*** Data records Section Begins ***

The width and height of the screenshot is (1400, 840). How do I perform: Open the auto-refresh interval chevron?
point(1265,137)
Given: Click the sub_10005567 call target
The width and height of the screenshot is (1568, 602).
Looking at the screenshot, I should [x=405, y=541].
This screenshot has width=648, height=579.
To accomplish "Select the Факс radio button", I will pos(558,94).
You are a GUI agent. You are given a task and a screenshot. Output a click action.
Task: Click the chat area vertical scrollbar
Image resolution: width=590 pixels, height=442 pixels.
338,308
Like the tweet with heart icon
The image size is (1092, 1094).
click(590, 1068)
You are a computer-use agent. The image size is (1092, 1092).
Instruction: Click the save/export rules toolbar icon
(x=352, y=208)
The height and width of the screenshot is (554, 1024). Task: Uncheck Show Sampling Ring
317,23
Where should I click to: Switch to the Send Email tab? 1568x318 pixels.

*** Data records Section Ends ***

▶ _Required work_:
The line with "Given: Click the sub_10005567 call target", plus every line after it through the end of the listing, needs to be repeated exactly; nothing else belongs in the reply.

▶ _Written answer_:
Given: Click the sub_10005567 call target
The width and height of the screenshot is (1568, 602).
Looking at the screenshot, I should [x=405, y=541].
This screenshot has width=648, height=579.
To accomplish "Select the Факс radio button", I will pos(558,94).
You are a GUI agent. You are given a task and a screenshot. Output a click action.
Task: Click the chat area vertical scrollbar
Image resolution: width=590 pixels, height=442 pixels.
338,308
Like the tweet with heart icon
The image size is (1092, 1094).
click(590, 1068)
You are a computer-use agent. The image size is (1092, 1092).
Instruction: Click the save/export rules toolbar icon
(x=352, y=208)
The height and width of the screenshot is (554, 1024). Task: Uncheck Show Sampling Ring
317,23
Where should I click to: Switch to the Send Email tab? 1568x318 pixels.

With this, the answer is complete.